→ **DATA EXTRACTS**:
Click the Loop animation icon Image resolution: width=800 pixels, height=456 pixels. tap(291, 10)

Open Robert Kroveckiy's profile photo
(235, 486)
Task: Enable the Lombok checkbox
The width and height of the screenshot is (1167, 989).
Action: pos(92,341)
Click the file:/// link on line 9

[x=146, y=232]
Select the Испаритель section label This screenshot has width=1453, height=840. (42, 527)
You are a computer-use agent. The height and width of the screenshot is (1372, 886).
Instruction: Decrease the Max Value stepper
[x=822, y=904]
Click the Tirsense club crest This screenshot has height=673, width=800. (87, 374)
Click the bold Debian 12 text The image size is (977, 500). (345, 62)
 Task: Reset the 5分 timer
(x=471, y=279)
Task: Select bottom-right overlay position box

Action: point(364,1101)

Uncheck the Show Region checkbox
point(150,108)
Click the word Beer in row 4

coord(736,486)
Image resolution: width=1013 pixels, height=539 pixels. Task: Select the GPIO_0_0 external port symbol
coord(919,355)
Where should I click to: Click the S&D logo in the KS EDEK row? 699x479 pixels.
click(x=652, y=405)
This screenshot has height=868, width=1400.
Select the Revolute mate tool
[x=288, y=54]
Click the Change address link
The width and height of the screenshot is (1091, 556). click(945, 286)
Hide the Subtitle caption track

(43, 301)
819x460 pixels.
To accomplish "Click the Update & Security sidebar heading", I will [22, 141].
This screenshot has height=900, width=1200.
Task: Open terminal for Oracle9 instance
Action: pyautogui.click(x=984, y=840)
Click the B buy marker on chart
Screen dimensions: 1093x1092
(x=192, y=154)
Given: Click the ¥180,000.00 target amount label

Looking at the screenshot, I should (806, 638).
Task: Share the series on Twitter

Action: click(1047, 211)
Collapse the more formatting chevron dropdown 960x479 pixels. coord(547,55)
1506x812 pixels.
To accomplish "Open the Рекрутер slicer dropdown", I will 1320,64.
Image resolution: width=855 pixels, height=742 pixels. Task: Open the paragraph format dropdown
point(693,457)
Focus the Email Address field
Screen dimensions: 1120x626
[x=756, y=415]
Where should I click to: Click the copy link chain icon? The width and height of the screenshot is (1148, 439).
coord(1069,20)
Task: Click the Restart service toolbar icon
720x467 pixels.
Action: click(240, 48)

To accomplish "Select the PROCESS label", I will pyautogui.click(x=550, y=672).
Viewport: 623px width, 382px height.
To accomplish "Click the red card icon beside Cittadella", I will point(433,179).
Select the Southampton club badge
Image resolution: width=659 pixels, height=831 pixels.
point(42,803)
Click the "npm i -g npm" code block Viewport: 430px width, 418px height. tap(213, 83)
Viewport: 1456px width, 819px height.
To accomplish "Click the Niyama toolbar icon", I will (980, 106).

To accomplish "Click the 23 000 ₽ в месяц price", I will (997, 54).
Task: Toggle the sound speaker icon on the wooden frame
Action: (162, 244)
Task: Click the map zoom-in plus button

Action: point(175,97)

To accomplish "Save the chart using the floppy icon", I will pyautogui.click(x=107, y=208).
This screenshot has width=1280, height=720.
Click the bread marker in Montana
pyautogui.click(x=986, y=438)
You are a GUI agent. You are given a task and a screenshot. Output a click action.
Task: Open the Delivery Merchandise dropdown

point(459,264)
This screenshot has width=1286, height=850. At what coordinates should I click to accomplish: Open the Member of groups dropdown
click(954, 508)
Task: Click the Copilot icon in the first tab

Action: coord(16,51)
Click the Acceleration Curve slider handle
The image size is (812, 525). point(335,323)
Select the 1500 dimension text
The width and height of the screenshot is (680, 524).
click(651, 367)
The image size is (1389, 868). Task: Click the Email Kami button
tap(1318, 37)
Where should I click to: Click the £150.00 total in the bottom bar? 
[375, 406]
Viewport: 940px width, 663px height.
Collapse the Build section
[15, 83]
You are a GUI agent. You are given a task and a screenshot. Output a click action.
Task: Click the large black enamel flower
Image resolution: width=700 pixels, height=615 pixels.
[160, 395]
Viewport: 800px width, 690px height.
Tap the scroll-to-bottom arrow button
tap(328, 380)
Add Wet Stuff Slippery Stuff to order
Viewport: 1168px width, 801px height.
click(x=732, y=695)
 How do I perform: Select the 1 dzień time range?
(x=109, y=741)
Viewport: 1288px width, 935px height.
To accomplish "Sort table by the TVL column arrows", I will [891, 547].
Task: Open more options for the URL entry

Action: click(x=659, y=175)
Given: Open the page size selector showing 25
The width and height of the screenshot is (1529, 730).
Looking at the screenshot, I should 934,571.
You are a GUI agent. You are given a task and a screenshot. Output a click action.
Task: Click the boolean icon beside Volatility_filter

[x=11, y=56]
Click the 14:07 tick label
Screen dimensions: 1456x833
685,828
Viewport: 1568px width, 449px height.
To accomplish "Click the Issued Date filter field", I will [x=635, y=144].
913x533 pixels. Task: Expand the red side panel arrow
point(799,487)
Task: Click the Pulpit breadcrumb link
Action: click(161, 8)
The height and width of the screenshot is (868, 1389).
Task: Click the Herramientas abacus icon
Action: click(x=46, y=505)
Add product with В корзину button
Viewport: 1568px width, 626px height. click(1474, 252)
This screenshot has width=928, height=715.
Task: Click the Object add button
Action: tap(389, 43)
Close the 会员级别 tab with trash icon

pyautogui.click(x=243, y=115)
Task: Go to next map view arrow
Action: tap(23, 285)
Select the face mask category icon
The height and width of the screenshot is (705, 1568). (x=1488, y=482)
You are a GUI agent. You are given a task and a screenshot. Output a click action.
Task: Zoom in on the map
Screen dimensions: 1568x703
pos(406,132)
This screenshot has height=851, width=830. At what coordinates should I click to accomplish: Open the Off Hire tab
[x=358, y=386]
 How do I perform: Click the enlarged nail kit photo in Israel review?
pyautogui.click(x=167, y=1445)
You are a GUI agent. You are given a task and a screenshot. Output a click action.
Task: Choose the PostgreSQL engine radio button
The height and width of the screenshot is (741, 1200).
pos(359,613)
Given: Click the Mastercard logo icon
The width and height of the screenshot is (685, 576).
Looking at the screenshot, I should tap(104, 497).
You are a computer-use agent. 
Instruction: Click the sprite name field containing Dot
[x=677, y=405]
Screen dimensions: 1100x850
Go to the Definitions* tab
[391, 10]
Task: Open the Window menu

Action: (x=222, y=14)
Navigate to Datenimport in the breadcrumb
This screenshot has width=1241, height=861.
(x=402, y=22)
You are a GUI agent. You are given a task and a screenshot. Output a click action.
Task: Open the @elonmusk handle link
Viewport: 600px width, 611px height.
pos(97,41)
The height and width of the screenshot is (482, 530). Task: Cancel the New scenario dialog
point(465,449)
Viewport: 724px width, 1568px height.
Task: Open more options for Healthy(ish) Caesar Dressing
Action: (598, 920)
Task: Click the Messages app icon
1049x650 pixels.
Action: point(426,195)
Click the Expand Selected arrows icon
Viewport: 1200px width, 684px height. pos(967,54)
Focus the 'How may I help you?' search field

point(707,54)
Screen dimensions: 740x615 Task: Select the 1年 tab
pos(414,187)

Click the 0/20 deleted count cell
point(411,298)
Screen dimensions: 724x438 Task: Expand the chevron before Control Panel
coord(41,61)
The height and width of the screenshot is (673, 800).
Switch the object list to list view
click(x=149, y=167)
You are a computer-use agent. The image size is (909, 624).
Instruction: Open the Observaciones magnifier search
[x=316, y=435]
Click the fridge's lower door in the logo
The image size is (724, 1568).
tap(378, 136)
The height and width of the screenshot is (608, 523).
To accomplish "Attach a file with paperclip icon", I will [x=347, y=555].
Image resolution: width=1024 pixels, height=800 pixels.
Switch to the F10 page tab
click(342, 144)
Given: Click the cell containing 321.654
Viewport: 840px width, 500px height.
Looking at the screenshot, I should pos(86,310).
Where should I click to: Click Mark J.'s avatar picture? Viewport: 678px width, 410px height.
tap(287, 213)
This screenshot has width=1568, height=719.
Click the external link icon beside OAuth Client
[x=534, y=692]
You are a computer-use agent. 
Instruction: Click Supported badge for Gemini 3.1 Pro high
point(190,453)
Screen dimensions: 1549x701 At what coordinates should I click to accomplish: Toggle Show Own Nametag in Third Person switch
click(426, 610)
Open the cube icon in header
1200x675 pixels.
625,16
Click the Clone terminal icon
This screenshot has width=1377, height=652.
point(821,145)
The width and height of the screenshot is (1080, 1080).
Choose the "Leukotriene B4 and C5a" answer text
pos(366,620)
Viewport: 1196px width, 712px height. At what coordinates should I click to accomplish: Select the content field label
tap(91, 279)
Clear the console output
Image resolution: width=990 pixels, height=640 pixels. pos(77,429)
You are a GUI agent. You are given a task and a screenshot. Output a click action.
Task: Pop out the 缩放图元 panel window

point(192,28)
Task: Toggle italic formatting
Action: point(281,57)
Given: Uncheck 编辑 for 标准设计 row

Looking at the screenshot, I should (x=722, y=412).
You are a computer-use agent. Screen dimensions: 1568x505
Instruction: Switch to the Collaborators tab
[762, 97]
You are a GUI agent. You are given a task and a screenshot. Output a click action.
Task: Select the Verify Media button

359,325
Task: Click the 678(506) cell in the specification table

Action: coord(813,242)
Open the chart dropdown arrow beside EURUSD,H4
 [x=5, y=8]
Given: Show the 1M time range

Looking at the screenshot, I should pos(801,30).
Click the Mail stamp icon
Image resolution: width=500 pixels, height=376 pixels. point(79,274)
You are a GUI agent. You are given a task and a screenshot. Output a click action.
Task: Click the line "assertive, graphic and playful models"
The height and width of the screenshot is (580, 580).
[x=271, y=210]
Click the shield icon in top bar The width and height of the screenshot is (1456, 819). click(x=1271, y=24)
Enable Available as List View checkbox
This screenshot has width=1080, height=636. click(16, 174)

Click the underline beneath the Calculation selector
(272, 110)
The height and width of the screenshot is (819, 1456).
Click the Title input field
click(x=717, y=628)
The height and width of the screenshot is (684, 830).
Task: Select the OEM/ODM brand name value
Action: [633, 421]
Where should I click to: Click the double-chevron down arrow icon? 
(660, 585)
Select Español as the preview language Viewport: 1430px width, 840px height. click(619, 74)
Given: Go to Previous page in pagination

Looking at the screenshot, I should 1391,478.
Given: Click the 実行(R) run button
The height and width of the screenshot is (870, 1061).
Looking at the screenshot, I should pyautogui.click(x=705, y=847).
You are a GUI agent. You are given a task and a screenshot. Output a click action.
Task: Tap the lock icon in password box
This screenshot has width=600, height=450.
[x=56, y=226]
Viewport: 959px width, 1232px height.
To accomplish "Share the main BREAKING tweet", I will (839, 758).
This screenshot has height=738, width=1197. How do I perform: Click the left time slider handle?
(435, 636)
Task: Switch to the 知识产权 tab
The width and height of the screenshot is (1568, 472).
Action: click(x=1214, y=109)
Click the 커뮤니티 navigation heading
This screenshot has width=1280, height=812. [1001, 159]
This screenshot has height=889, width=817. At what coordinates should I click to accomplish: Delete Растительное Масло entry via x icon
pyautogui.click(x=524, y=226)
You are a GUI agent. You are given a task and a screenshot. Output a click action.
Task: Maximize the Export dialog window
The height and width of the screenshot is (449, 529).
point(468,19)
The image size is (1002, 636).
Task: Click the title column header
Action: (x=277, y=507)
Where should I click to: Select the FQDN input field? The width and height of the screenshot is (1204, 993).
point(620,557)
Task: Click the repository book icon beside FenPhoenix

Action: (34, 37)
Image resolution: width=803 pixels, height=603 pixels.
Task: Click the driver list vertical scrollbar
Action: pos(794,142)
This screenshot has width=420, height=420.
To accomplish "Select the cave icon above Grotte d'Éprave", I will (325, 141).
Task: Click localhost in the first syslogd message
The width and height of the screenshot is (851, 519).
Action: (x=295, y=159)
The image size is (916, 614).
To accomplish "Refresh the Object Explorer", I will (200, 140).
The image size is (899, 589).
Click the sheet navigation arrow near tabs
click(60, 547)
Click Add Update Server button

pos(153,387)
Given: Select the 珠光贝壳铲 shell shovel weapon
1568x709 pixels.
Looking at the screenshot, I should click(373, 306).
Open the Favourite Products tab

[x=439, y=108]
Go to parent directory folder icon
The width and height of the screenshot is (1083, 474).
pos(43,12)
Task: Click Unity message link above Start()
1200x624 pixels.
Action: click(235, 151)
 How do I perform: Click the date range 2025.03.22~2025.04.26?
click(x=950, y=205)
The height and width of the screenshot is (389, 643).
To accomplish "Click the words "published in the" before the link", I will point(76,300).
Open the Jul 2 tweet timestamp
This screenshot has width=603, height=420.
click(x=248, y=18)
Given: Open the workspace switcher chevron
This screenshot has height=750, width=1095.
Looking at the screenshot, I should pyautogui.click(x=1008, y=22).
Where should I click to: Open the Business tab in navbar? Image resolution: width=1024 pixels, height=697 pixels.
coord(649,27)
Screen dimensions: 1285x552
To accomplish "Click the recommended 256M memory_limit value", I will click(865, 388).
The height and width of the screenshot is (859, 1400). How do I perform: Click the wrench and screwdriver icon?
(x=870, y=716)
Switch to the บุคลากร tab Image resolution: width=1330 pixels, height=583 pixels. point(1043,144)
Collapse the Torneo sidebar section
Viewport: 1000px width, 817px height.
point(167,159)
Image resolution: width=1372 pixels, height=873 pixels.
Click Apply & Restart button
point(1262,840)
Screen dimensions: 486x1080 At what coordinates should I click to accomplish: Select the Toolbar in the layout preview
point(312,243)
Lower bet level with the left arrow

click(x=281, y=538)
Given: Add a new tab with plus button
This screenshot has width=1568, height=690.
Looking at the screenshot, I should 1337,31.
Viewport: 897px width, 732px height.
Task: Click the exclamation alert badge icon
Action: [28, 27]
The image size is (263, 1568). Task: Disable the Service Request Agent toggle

→ **EXERCISE**:
Return only the lines above that run from the opening line through the line containing "Task: Enable the Lombok checkbox", exactly as written.

→ **ANSWER FOR THIS EXERCISE**:
Click the Loop animation icon Image resolution: width=800 pixels, height=456 pixels. tap(291, 10)

Open Robert Kroveckiy's profile photo
(235, 486)
Task: Enable the Lombok checkbox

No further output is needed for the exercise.